Estos vegetales contienen compuestos y fibras que, al fermentarse en el intestino, pueden producir:
- gases
- distensión abdominal
- sensación de hinchazón
Esto ocurre especialmente en personas con digestión sensible o con síndrome de intestino irritable.
2️⃣ Puede influir en la función tiroidea si se consume en exceso
Las crucíferas contienen sustancias llamadas goitrógenos, que en cantidades muy grandes podrían interferir con la absorción de yodo.
Sin embargo, los expertos aclaran que esto solo ocurre en casos de consumo extremadamente alto y sostenido, especialmente si la dieta es pobre en yodo.
Cuando se consume dentro de una dieta equilibrada, el riesgo es muy bajo.
3️⃣ Puede causar molestias digestivas si se come cruda
Consumir coliflor cruda puede ser más difícil de digerir para algunas personas.

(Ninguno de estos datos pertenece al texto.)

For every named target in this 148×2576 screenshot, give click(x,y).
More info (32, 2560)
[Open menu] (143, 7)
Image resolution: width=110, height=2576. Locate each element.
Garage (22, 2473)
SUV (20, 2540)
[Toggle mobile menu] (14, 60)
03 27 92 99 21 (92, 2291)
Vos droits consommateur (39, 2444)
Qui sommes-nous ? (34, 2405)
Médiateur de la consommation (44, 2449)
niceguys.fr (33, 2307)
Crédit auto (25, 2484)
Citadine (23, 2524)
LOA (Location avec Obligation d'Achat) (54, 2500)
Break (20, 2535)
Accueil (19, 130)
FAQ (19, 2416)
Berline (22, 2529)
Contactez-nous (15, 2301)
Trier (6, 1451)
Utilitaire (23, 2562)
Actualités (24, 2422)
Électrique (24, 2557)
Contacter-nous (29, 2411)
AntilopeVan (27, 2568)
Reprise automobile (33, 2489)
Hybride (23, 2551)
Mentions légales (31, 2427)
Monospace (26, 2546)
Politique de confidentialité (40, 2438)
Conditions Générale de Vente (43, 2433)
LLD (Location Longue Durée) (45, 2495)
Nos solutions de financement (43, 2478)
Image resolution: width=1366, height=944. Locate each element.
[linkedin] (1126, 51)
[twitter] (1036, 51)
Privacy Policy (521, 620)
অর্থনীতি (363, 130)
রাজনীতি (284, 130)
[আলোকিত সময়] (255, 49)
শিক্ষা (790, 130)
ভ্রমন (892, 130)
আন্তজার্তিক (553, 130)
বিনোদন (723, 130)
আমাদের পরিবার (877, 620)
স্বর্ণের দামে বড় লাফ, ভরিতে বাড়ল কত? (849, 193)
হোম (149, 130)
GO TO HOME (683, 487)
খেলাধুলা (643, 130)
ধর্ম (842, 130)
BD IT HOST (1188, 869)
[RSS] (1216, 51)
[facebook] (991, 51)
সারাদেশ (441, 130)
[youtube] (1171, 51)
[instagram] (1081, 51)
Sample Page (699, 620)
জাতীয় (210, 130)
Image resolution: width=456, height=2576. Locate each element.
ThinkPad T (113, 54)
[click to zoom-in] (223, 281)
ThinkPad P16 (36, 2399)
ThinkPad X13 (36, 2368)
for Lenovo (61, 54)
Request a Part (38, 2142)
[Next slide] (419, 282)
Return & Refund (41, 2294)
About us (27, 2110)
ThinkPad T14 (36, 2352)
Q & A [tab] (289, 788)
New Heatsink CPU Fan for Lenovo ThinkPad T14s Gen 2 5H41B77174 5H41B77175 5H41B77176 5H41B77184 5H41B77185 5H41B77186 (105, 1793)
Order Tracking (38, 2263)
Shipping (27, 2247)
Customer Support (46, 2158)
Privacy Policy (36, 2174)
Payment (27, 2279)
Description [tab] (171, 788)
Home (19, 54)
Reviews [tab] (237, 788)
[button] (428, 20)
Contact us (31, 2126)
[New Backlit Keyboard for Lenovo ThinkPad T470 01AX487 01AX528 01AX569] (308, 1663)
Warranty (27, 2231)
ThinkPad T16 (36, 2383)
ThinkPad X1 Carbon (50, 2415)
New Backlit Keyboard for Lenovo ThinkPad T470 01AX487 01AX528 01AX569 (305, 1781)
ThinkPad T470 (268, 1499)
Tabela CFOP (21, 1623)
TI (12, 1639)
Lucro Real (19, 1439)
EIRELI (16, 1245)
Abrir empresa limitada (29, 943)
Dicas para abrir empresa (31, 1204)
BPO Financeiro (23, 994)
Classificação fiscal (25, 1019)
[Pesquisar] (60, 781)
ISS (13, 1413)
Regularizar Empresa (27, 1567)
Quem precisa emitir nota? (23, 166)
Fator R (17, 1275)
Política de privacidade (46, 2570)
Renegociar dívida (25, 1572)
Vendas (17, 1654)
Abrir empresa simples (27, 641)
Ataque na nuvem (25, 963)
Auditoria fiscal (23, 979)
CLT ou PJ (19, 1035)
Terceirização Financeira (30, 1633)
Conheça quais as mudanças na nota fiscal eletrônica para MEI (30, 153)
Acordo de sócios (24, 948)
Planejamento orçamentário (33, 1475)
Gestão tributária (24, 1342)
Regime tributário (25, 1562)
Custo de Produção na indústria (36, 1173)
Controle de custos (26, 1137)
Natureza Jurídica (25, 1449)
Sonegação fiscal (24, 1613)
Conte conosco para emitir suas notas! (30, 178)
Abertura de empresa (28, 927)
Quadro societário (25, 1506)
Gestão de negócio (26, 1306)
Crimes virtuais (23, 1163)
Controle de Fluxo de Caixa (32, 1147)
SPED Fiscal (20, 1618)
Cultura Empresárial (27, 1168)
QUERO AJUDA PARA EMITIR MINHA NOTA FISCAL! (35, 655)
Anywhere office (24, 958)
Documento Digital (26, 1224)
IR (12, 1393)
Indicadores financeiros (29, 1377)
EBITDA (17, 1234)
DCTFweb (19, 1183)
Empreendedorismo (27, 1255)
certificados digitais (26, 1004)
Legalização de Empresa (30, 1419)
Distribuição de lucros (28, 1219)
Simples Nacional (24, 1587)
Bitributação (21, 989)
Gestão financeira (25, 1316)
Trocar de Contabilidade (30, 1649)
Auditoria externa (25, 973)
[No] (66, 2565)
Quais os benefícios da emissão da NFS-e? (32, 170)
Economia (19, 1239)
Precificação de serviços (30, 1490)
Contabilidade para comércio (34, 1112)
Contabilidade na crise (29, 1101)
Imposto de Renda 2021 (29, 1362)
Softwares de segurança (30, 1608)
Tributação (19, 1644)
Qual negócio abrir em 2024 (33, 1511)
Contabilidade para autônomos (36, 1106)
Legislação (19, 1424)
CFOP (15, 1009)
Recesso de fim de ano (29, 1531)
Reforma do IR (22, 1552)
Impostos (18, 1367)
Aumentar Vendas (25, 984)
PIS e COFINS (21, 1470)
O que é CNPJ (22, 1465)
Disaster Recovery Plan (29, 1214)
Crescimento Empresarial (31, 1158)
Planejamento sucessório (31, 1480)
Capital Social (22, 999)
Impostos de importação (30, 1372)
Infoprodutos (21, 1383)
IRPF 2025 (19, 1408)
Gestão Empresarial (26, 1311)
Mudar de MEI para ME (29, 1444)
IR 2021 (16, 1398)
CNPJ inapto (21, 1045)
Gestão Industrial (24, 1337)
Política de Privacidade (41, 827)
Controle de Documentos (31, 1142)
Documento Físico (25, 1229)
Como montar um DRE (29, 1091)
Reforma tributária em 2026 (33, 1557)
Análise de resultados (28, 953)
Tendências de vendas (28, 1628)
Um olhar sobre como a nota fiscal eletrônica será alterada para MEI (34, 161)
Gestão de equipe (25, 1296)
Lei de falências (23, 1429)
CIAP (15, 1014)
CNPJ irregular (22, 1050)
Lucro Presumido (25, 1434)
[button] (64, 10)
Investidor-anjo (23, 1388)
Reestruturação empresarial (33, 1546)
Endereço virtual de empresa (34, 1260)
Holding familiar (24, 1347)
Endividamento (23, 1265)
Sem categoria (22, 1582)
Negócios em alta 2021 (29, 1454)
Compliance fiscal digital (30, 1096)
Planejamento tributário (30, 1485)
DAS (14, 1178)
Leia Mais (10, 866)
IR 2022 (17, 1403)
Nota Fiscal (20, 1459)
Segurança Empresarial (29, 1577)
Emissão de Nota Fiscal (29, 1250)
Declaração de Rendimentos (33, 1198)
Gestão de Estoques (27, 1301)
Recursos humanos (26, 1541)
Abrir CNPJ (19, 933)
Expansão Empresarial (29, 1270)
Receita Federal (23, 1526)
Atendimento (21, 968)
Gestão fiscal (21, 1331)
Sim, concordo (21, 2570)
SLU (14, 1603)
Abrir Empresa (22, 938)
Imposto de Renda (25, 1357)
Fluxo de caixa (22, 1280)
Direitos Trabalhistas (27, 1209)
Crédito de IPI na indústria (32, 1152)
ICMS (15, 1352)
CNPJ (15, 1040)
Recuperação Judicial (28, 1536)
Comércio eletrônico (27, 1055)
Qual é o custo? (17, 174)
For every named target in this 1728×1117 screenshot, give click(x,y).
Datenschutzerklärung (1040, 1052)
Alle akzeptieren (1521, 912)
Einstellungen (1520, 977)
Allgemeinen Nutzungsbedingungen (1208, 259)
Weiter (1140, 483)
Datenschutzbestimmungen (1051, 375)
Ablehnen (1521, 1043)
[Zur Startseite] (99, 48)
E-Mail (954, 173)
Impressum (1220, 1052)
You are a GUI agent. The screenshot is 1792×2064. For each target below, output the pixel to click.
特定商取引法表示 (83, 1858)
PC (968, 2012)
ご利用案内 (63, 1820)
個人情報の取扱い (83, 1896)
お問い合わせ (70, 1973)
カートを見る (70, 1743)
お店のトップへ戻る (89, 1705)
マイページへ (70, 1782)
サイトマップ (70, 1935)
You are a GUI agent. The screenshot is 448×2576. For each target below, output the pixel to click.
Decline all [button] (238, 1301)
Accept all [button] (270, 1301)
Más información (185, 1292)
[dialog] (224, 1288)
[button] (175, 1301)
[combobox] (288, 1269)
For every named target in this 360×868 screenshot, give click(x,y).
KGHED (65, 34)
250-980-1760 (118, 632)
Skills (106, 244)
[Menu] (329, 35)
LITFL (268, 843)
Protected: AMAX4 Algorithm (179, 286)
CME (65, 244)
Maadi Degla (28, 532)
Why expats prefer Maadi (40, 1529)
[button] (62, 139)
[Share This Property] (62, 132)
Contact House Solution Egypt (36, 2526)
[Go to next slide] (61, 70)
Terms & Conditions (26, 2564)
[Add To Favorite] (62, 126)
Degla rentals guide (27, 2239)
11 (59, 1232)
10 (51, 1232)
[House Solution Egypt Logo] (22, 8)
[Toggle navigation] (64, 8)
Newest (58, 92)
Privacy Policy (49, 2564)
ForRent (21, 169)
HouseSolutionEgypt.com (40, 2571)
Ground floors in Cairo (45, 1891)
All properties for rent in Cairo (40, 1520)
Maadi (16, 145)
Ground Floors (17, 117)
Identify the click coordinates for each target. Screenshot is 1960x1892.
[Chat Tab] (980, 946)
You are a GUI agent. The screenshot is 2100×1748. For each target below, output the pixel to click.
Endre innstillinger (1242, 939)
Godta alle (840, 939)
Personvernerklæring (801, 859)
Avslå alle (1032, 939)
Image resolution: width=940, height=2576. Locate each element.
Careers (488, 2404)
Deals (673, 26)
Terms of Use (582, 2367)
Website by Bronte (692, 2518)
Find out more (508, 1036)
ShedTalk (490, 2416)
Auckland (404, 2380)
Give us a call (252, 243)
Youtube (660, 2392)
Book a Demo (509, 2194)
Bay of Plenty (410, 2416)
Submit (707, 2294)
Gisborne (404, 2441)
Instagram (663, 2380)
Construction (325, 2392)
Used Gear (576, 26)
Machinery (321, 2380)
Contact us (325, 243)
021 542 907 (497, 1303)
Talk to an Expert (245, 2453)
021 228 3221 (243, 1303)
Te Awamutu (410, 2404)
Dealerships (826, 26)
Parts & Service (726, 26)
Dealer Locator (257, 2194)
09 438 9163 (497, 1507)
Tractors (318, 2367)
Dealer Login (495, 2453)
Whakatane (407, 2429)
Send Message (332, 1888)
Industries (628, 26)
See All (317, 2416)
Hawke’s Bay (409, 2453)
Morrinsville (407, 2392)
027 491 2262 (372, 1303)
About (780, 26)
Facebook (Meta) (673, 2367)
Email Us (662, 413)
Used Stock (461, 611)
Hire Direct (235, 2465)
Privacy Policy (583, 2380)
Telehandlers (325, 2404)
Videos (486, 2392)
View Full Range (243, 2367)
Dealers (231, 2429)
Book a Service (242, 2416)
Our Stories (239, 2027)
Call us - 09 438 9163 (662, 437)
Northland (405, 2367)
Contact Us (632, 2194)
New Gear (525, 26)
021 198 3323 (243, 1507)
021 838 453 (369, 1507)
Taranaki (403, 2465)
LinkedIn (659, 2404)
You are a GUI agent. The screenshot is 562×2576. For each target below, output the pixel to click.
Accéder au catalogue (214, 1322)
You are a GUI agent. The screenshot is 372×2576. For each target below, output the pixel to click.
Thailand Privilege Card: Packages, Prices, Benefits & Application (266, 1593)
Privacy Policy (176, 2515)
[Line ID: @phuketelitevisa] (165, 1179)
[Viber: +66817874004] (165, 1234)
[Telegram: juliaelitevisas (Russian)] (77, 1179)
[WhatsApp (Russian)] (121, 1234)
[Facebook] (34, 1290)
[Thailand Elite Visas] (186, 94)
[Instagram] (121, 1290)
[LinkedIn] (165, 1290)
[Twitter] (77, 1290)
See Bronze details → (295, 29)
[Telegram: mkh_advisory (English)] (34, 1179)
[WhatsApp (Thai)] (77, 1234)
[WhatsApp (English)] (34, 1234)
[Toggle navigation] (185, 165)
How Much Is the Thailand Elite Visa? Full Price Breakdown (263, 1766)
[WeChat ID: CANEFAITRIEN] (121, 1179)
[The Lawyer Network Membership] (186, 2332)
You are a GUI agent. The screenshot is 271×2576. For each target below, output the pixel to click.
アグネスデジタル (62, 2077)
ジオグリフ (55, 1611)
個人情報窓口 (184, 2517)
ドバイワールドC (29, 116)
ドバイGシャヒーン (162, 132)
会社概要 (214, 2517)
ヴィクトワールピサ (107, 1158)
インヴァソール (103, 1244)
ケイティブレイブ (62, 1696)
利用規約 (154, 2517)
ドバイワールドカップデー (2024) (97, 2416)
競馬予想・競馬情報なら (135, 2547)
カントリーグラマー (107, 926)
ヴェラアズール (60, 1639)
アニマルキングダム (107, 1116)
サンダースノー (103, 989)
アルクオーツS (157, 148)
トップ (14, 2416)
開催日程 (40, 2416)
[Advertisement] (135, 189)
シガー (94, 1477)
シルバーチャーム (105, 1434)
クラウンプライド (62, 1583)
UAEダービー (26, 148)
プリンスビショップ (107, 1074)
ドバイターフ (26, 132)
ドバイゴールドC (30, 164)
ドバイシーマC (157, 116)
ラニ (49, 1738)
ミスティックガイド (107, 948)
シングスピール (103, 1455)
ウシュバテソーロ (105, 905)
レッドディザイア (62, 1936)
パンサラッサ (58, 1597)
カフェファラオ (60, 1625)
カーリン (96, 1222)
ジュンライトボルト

Cocinarla ligeramente al vapor puede ayudar a:
- reducir compuestos irritantes
- mejorar la digestión
- mantener la mayoría de sus nutrientes
4️⃣ Puede interactuar con algunos medicamentos
La coliflor contiene vitamina K, que participa en la coagulación de la sangre.
Las personas que toman anticoagulantes deben mantener un consumo estable de alimentos ricos en vitamina K y consultar con su médico si realizan cambios importantes en su dieta.